Suatu Ketika saya
berada di rumah saudara saya di salah satu desa di daerah Maguwo, Jogja. Waktu itu
hari Jumat. Saya baru sampai dari Jakarta. Touchdown rumah saudara jam
11 pagi menjelang orang orang berangkat jumatan.
Seperti kelaziman
umumnya, saya mandi segera setelah memasuki rumah. Sepupu saya yang masih euphoria
dengan kedatangan saya kemudian bertanya, om mau ikut jumatan? Saya jawab tidak.
Saya sangat ngantuk saat itu. Saya berangkat jam 3 pagi, bangun jam 2 untuk
melakukan persiapan. Om titip sedekah jumat ya buat di masjid, sambil saya pergi
ke kamar ambil uang di dompet.
sebelum saya
lanjutkan, saya ingin bertanya kepada kalian. Kalau kalian sedekah, biasanya berapa?
Seribu, dua ribu, lima ribu, sepuluh, dua puluh, lima puluh, seratus, atau mix
dari angka angka pecahan uang tersebut?
Kembali ke
cerita, setelah mendapatkan dompet, saya kemudian membukanya. Sambil menjawab
ke sepupu saya tadi, wah dek, ga ada uang kecil. Adanya uang merah. YA SAMA LAH!

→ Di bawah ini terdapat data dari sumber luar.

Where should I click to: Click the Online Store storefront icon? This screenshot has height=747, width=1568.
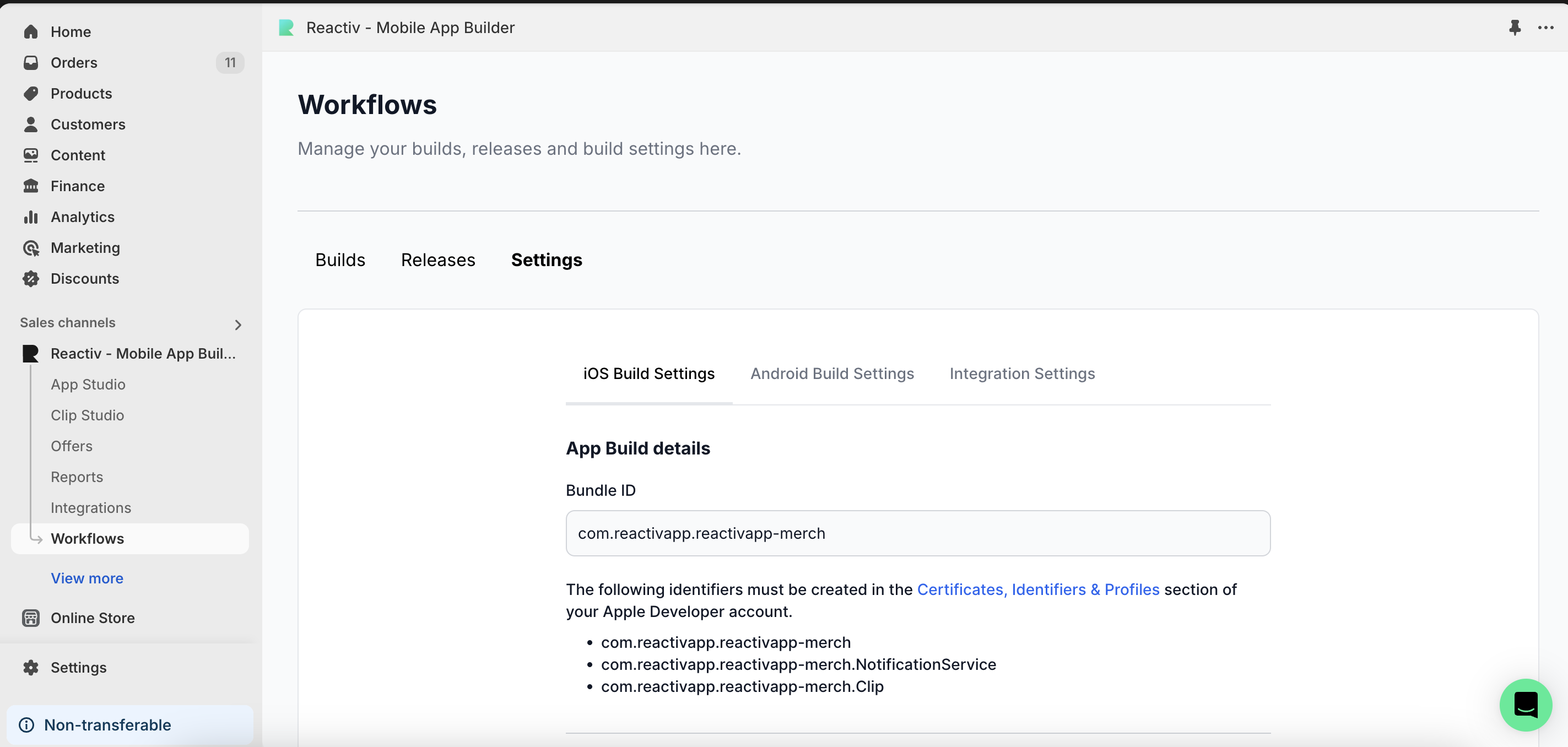coord(30,618)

Sontak jawab dia. Wow, kaget saya. Kaget dengan nada dia, kaget dengan jumlah
sedekah dia. Kalau kamu kaget ga?
Saya teringat
tentang keluhan orang ornag di jagat maya tentang UMR jogja. Nilainya sangat
jauh di bawah Jakarta. Tetapi keinginan berbaginya luar biasa. Konon sedekah
sebesar itu termasuk kecil karena pada saat ada acara kondangan, tetangga tetangga
saudara saya paling sedikit dua ratus ribu. Secara matematis apabila
dibandingkan dengan UMR akan mendekati nilai sepuluh persennya. Luar biasa. Apabila
melihat lingkungan sekitar, rumah mereka Nampak sangat sederhana. Tapi kalian
jangan tertipu, orangnya sangat dermawan. Contoh lain kedermawanan mereka
adalah setelah sholat Jumat, masjid menyediakan makanan dan minuman kepada
jamaahnya. Orang lain bebas untuk menyumbang. Ada salah satu warga yang selalu
menyumbangkan bakso dagangannya. Sudah dibungkus plastic, siap dibawa pulang
untuk dimakan di rumah. Mencengangkan! Bagi saya. Bagi kalian yang biasa, saya
salut.
Duit ra digowo mati, akeh akeh sedekah wae wes ah yok!